I was reading your article on baptism and have a question. What happens to believers who are not baptized e.g the person who repented on the cross next to our Saviour?


The person who repented on the cross is not a particularly helpful example for your question for a couple of reasons.  First of all, this happened before Jesus had died and been resurrected.  Before the death and resurrection of Jesus, New Testament baptism did not exist, nor would it have had any meaning.  As we read in Romans 6:1-7, baptism is a participation in the death, burial and resurrection of Christ, which had not even happened when the criminal next to Christ repented.  Jesus did not send the Holy Spirit that we receive upon conversion until after he was resurrected from the dead.

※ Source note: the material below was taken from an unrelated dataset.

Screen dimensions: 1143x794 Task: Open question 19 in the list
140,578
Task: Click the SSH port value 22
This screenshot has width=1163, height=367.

Second, this person clearly could  not have been baptized, even if it were a relevant thing to do (it was not, but…).  Again, this makes this person quite unlike all of us, who are perfectly able to be baptized.  He was already nailed to a cross, and incapable of being baptized.  What God will do for those who, literally, are unable to be baptized at all is a matter for God to decide, not us, but in any case, this clearly does not apply to any of us. Only a very tiny fraction of people are unable to be baptized/immersed for health reasons. But this is not what you are inquiring about.

Let me add a third thing, which is that Jesus is capable of forgiving the sins of an individual if he so chooses.  This is his prerogative.  He did this for the man dropped through the roof in Luke 5:17-39.  Jesus can forgive the sins of whoever he chooses, but this clearly is a special case and is not relevant to us now.  Bringing up the criminal on the cross who appealed to Jesus adds confusion, not clarity, to this question.

Having shown that your example is not relevant to your question, let me get down to answering your actual question, which is what will happen to those who willfully choose not to be baptized into Christ for forgiveness of sins. Let me use the example of Acts 2:36-41.  These people asked what they must do to be saved.  They were instructed to repent and to be baptized.  They would then be forgiven of their sins and receive the gift of the Holy Spirit.  This is what Peter told those who asked. What if they chose not to repent?  What if they chose not to be baptized?  Then I HAVE to assume that they would not have been forgiven of their sins and would not have received the gift of the Holy Spirit.  I assume that the same applies to us today.  If we do not repent of our sins and submit to being baptized into Christ (Gal 3:26, Romans 6:1-7), then we will not be in Christ, we will not be forgiven, we will not receive the indwelling Holy Spirit, and we will not be saved.  This is about as clear as can be from the biblical mandate.  If we refuse when commanded by God to do something, then the promise attached to that thing does not apply to us.  I understand that some teach differently on this.  They teach that we are saved when we “accept Christ,”, but this is not what is taught in Scripture, and I refuse to teach anything other than what is taught in the Scripture.  If God intends to make an “exception,” that us up to him, but all I can do is read and apply the Bible, and the Bible is clear that we come into Christ when we are baptized into Christ, and not before.  Those who use the criminal on the cross are simply giving an irrelevant example, which simply confuses the question unnecessarily for the reasons I already gave.